I am just finished a term on the board of one organization and discussing seriously the possibility of joining another. In the past year I have become convinced that strong pairings of effective boards and lead staff are surprisingly rare and extremely powerful. At Catalyst we want to support organizations that are attempting to make this reality. Our friends at Strive post a helpful email blog regularly that I find very informative. This issue explores what kinds of issues boards should be involved in and how to process when board members overstep their role. Very appropriate. I also recommend Jim Brown’s book “The Imperfect Board Member“. The principles are practical and insightful (though I find the GEM model a little more complex than ideal). We’ve given coopies of this book to several organizations and I have two more copies to give to the first two people who request them in the comments to this post.

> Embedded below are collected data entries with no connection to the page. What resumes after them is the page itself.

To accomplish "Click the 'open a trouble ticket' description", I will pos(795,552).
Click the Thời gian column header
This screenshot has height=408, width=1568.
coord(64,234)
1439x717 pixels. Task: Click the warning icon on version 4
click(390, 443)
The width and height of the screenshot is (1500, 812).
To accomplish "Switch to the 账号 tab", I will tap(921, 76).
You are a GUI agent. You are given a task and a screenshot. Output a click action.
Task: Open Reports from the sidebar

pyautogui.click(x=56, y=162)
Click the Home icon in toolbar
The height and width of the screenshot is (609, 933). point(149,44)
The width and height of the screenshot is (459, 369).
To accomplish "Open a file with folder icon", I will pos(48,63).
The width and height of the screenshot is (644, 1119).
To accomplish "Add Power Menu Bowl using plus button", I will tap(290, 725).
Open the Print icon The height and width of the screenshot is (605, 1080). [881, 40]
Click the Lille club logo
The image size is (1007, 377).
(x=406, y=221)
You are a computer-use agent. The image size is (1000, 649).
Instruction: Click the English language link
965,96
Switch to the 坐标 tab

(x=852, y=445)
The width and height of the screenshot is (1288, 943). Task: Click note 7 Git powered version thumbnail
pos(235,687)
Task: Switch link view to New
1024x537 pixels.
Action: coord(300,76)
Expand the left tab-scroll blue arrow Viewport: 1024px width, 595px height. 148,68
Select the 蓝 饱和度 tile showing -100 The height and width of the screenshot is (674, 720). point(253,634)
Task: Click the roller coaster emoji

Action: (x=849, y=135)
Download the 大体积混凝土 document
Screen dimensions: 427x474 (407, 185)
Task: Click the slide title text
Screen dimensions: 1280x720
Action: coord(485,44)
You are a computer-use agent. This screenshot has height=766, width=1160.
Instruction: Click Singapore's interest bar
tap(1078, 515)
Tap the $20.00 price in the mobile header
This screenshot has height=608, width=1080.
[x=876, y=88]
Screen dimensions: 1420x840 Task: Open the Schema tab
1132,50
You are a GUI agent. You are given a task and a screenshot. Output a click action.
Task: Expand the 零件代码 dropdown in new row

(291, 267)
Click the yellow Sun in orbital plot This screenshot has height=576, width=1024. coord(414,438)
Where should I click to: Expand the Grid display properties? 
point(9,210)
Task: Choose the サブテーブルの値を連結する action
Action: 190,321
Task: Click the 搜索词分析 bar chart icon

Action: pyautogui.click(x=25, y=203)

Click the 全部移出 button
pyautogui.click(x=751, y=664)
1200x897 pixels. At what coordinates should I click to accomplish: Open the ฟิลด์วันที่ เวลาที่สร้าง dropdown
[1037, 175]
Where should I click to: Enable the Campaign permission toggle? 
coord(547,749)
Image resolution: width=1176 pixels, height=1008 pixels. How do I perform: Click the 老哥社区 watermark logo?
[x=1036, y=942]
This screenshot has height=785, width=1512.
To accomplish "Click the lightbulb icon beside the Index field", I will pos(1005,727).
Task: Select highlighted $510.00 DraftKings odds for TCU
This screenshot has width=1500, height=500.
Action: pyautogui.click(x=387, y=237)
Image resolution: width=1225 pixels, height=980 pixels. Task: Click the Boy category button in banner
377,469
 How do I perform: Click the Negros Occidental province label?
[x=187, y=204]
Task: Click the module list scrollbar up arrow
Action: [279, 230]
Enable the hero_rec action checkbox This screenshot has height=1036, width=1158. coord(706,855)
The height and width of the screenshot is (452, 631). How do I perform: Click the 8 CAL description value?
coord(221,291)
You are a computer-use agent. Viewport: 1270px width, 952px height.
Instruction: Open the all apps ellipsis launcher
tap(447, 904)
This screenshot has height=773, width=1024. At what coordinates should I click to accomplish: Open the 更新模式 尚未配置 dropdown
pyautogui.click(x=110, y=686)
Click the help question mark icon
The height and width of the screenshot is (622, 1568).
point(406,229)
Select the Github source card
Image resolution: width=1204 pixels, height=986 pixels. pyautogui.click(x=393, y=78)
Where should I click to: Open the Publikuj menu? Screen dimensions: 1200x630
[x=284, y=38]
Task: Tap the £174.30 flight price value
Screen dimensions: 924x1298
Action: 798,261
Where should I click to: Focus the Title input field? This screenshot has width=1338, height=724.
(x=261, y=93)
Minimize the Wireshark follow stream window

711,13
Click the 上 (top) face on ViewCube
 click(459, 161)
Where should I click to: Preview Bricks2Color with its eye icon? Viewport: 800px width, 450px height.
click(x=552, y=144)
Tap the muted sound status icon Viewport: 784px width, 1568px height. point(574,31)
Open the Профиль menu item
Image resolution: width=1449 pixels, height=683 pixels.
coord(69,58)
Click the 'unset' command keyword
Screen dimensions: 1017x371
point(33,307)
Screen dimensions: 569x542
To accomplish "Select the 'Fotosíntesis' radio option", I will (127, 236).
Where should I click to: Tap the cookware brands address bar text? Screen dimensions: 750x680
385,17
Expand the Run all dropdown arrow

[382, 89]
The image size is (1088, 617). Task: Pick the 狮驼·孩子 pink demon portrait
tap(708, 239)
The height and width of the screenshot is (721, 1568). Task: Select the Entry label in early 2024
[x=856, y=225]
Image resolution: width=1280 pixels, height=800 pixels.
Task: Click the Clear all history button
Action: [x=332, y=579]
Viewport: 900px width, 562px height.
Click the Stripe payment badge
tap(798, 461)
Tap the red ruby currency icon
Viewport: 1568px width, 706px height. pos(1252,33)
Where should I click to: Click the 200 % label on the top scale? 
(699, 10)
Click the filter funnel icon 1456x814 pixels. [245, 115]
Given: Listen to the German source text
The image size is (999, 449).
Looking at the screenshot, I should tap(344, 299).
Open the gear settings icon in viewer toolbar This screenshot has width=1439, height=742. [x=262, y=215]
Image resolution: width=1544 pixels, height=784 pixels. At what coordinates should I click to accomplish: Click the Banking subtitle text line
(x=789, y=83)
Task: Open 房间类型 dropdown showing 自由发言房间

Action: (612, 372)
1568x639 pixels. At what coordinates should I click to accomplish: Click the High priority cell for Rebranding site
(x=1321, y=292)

On June 7th we celebrated with the 5 recipients of Catalyst Scholarships for graduating students from the Halton Public School board. Pictured above with Catalyst founders Shirley and Doug Alexander are: KJ Lukas, Ashley Haick, Haylee Bloxham, Neel Dhingani, and Bhavini Tailor. In addition to a financial gift (administered by the good people at the Halton Learning Foundation), each of these young leaders will be receiving a year of monthly mentoring from Catalyst. During our reception they received some words of wisdom from Doug on how to maintain pursuit of their dreams in the midst of the realities of life. They were encouraged to: Read Extensively Be Creative Add Value Be  their best even when tired Give generously expecting nothing in return Intentionally Seek Mentors It was an inspiring evening to hear the dreams of our recipients and anticipate the mark they will be leaving on the world as they move forward. Thanks also to the Harbour Banquet Centre for the facility and Watson’s Engraving for the awards.